O papo parece fúnebre demais, não é? Mas a vida é assim: rápida e inesperada. Então por que gastar energia com besteira? Não se engane, você não é imortal e o dinheiro não dura para sempre.

Talvez seja hora de rever a maneira como você encara seus problemas. Será que você não está desperdiçando muita energia com coisas que não valem a pena? E esse estresse todo não vai acabar lhe trazendo um problema real de saúde?

Conclusão

Não há dúvida de que nossas finanças são parte integrante de nossas vidas.
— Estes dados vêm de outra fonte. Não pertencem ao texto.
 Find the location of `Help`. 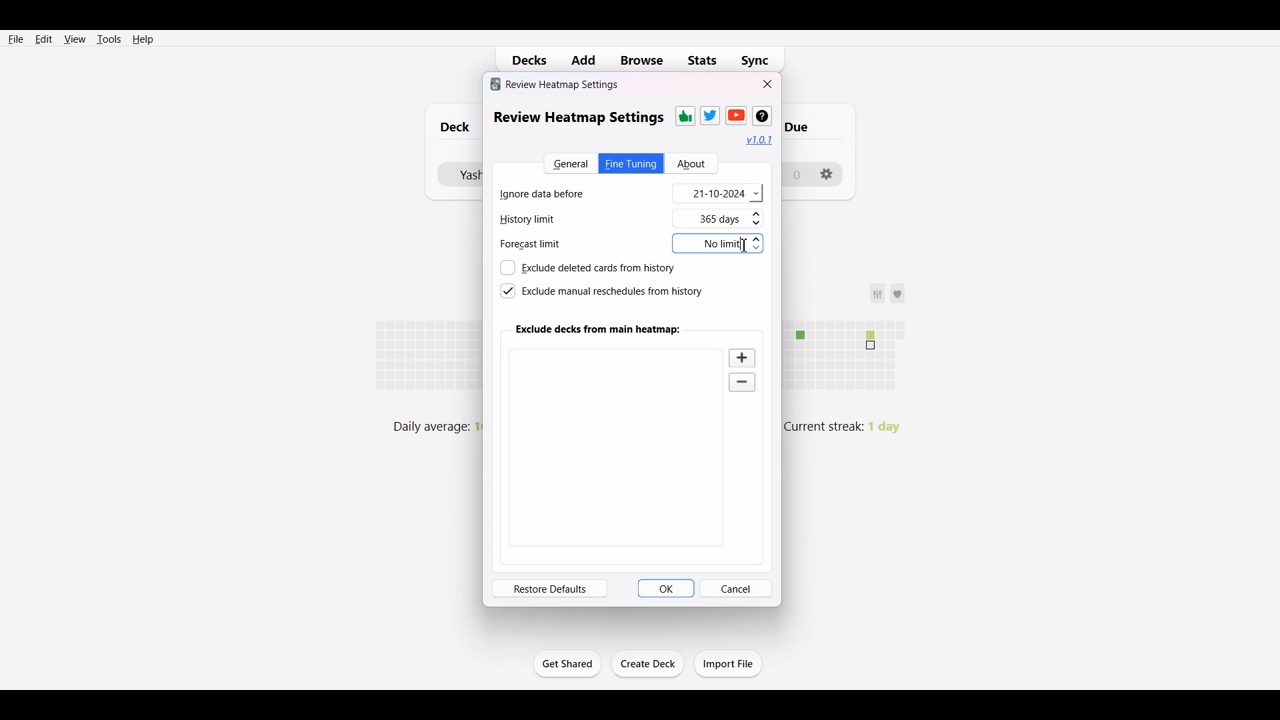

Help is located at coordinates (142, 39).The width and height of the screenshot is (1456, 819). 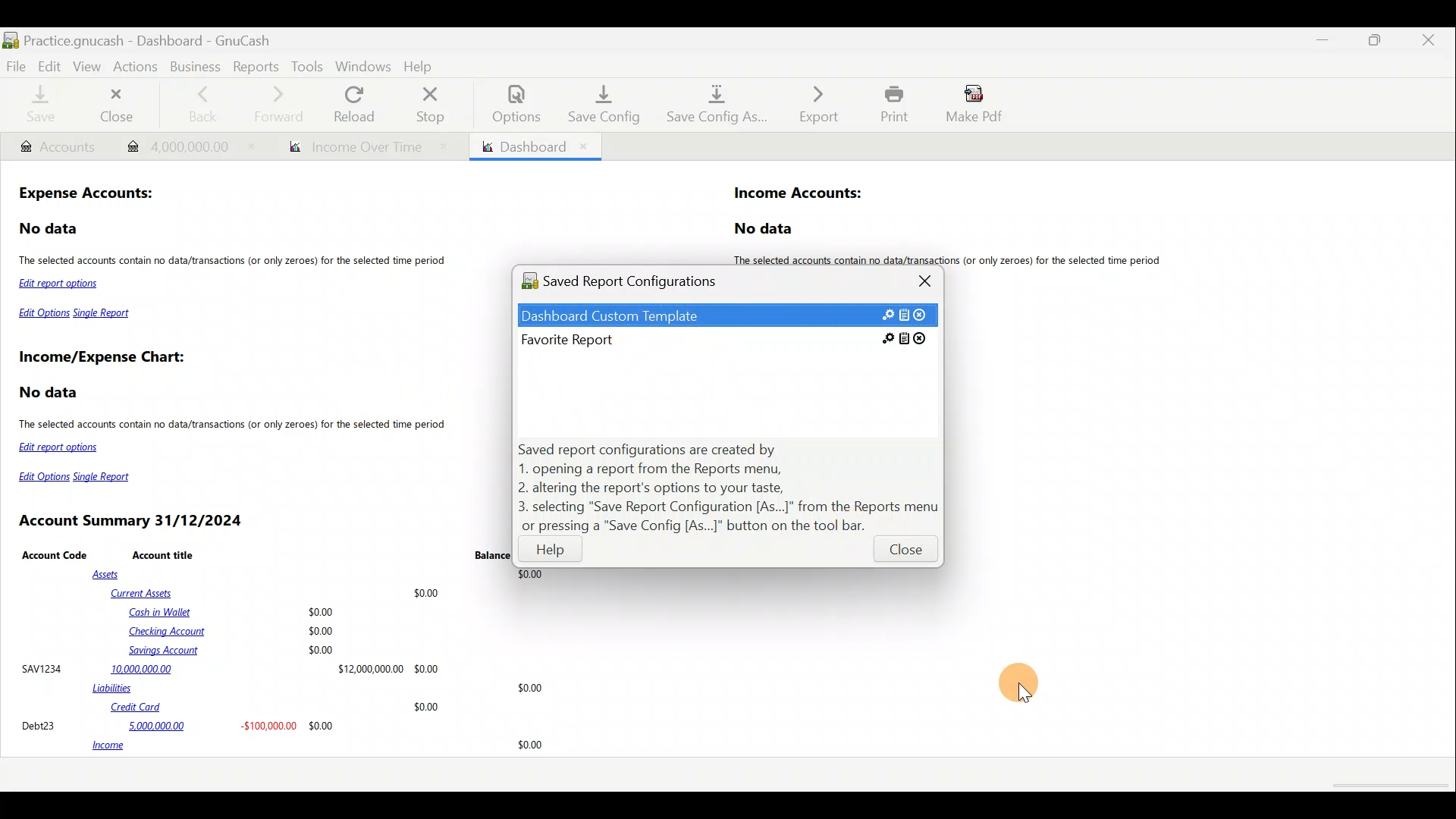 I want to click on Income/Expense Chart:, so click(x=102, y=359).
E que, como tudo, devem ser tratadas com carinho e atenção. Mas, no fim, o dinheiro é apenas uma ferramenta e não um fim – muito menos deve se tornar obsessão, onde todas as relações pessoais são mercantilizadas, de forma a se “dar preço a tudo”: filhos, casamento.

Fico consternado cada vez que escuto que “filho é caro”. Que o preço da escola é um absurdo, que a vacina de meningite custa uma fortuna… caro mesmo é perder um filho para uma doença, existindo vacina.

Então, que venham mil manutenções, multas ou qualquer bobagem dessas, se isso for para me livrar de algo realmente ruim, que é ter uma pessoa que amo lutando pela vida em uma cama hospitalar. Que assim seja.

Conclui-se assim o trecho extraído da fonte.